Data rows:
● ● ● ●

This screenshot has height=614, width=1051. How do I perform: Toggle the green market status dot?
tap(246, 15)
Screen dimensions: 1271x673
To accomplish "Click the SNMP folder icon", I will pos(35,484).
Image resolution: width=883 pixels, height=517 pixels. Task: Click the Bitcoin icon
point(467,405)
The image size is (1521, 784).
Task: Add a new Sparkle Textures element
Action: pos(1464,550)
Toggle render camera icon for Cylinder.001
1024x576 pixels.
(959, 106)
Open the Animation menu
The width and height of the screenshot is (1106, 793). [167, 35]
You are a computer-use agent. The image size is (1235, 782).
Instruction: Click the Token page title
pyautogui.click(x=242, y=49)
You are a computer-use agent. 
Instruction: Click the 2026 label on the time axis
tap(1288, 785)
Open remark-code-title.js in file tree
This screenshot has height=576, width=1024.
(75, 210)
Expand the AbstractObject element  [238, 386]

● ● ● ●

Exercise directions:
Copy out all of the entries above, unchanged.

Reply to the exercise:
This screenshot has height=614, width=1051. How do I perform: Toggle the green market status dot?
tap(246, 15)
Screen dimensions: 1271x673
To accomplish "Click the SNMP folder icon", I will pos(35,484).
Image resolution: width=883 pixels, height=517 pixels. Task: Click the Bitcoin icon
point(467,405)
The image size is (1521, 784).
Task: Add a new Sparkle Textures element
Action: pos(1464,550)
Toggle render camera icon for Cylinder.001
1024x576 pixels.
(959, 106)
Open the Animation menu
The width and height of the screenshot is (1106, 793). [167, 35]
You are a computer-use agent. The image size is (1235, 782).
Instruction: Click the Token page title
pyautogui.click(x=242, y=49)
You are a computer-use agent. 
Instruction: Click the 2026 label on the time axis
tap(1288, 785)
Open remark-code-title.js in file tree
This screenshot has height=576, width=1024.
(75, 210)
Expand the AbstractObject element  [238, 386]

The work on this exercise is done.